→ Description of the task:
Update everything from the line containing "At what (x,y)" down to the line containing "Looking at the" by replacing "coordinate pair" with "pair of numbers", and leave the rest of those lines unchanged.

### Study material

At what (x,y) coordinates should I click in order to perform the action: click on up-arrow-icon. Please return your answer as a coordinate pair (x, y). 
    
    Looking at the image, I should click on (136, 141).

######
### Study material

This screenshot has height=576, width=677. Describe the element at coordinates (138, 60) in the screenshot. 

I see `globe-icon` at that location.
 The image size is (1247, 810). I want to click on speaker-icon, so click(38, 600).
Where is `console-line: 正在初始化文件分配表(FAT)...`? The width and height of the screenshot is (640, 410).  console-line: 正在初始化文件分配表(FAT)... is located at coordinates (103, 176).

######

→ Answer to this task:
At what (x,y) coordinates should I click in order to perform the action: click on up-arrow-icon. Please return your answer as a pair of numbers (x, y). 
    
    Looking at the image, I should click on (136, 141).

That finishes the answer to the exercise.